The Namib and Kalahari Deserts – April 18th, 2009
The arid land of two deserts gives an orange tone to this image, which covers parts of Namibia (left), Botswana (right) and South Africa (below).
The Namib Desert is visible on the far left. Its borders are made fairly evident by the outline of its orange-red sands.
East of the Namib, the Kalahari Desert covers much of the rest of the image. It is a large, arid desert area in southwestern Sub-Saharan Africa extending 900,000 km² (225,000 sq. mi.), covering much of Botswana and parts of Namibia and South Africa. It has huge tracts of excellent grazing after good rains.

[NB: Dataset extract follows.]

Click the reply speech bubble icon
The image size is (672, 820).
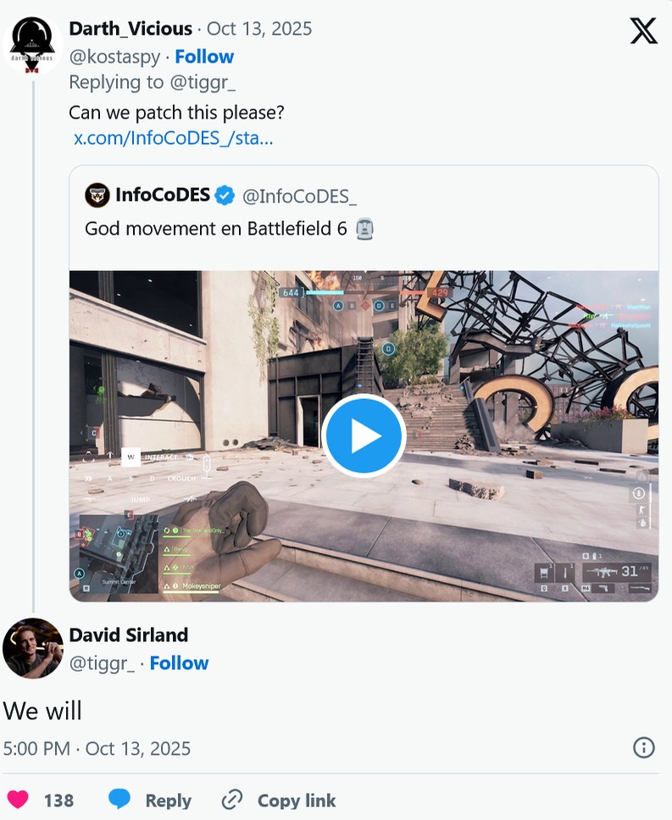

The Kalahari has vast areas covered by red sand without any permanent surface water. Drainage is by dry valleys, seasonally inundated pans, and the large salt pans of the Makgadikgadi Pan in Botswana and Etosha Pan in Namibia.
However, the Kalahari is not a true desert. Parts of the Kalahari receive over 250 mm (9.8″) of erratic rainfall annually and are quite well vegetated; it is only truly arid in the southwest with under 175 mm (6.9″) of rain annually, making the Kalahari a fossil desert. Summer temperatures in the Kalahari range from 20 to 45°C (68–113°F).